Adultery is breaking of the marriage oath and fornication is all other manner of sexual sin. So with a man and a woman sex before an oath was taken gets a fine and sex after an oath was taken gets the death penalty.


----------



## nwink (Oct 13, 2011)

Tim, thank you for your response. Do you know of a good resource or some Scripture references backing up your statements?


----------



## TimV (Oct 13, 2011)

Lev 20:10 "If a man commits adultery with the wife of his neighbor, both the adulterer and the adulteress shall surely be put to death. 

Deu 22:28 "If a man meets a virgin who is not betrothed, and seizes her and lies with her, and they are found, 
Deu 22:29 then the man who lay with her shall give to the father of the young woman fifty shekels of silver, and she shall be his wife, because he has violated her. He may not divorce her all his days

We know from other verses the last passage isn't talking about rape.


----------



## nwink (Oct 13, 2011)

Tim, thanks for those verses. But what I was more getting at in my OP is defining the specific word "fornication" used in Scripture and proving that that word means "all other manner of sexual sin," as you pointed out.


----------



## he beholds (Oct 13, 2011)

TimV said:


> Adultery is breaking of the marriage oath and fornication is all other manner of sexual sin. So with a man and a woman sex before an oath was taken gets a fine and sex after an oath was taken gets the death penalty.





TimV said:


> Lev 20:10 "If a man commits adultery with the wife of his neighbor, both the adulterer and the adulteress shall surely be put to death.
> 
> Deu 22:28 "If a man meets a virgin who is not betrothed, and seizes her and lies with her, and they are found,
> Deu 22:29 then the man who lay with her shall give to the father of the young woman fifty shekels of silver, and she shall be his wife, because he has violated her. He may not divorce her all his days
> ...



That's a lot more than a fine! He had to marry her!


----------



## bug (Oct 13, 2011)

It is a definition of the greek word porneia you are after? 

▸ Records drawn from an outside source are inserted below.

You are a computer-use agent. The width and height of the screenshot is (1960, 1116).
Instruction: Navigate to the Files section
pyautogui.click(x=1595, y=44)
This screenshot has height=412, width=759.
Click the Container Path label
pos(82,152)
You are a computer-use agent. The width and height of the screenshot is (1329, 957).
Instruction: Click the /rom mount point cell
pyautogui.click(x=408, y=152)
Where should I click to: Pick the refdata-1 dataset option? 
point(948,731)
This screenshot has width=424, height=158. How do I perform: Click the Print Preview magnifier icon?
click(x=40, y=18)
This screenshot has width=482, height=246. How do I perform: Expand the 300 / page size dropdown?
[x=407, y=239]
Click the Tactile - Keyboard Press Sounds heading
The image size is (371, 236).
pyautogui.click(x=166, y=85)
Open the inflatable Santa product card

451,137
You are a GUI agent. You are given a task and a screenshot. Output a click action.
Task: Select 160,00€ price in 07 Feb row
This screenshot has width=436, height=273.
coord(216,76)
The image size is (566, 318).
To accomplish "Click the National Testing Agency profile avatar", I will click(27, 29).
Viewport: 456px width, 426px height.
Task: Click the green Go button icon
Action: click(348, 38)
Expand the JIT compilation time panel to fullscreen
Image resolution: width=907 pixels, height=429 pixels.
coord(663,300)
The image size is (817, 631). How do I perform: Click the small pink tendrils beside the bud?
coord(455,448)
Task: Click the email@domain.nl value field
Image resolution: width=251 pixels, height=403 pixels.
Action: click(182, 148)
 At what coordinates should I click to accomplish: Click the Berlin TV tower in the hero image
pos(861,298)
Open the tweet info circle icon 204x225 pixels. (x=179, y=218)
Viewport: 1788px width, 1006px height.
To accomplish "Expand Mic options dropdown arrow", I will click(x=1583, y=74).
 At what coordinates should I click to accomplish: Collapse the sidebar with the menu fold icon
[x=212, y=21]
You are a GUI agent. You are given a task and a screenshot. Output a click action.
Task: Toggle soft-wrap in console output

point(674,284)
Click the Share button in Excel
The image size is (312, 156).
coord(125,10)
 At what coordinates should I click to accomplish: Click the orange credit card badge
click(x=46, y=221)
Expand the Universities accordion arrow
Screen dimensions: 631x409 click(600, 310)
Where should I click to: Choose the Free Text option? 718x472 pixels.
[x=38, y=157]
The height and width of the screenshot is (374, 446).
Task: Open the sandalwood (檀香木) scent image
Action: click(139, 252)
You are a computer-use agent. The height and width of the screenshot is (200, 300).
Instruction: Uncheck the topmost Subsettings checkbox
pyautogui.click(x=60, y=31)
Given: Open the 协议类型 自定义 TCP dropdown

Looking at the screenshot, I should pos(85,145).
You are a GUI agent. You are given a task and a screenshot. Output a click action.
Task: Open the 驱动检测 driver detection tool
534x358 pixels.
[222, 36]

porneia; pornei,a, aj, h` unchastity, prostitution, fornication, of various kinds of unlawful sexual intercourse.—1. lit. Mt 5:32; 19:9; Mk 7:21; J 8:41; Ac 15:20; 1 Cor 6:13, 18; 7:2; 2 Cor 12:21; Gal 5:19; Col 3:5.—2. fig., of idolatry immorality Rv 2:21; 14:8; 17:2, 4; 19:2.


----------



## nwink (Oct 13, 2011)

bug said:


> It is a definition of the greek word porneia you are after?



In Galatians 5:19 and Mark 7:21, it uses both "adultery" and "fornication" (or "impurity," "sexual immorality") in the same verse. Say the word "adultery," and everyone knows that specific word refers to a spouse having sexual relations with someone other than his/her spouse (although the commandment does extend all the way to lustful thoughts, of course). But say the word "fornication," and it kind-of leaves some uncertainty as to what it refers to. 

"What exactly is fornication?" was basically the question in my OP. Is it a word that applies to all other manner of sexual sin (more than, but also including "adultery")? Is it more of a "catch-all" word, like the phrase "sexual immorality"...or does it refer specifically to any types of sexual sin?


----------



## moral necessity (Oct 13, 2011)

nwink said:


> Say the word "adultery," and everyone knows that specific word refers to a spouse having sexual relations with someone other than his/her spouse



In my mind, it's, "Say the word 'adultery' and that specific word refers to a breach of contract." It's not talking about the act that causes the breach of contract, but rather the breach of contract itself. If this is the case, it clears up the difference between the two.

Blessings!


----------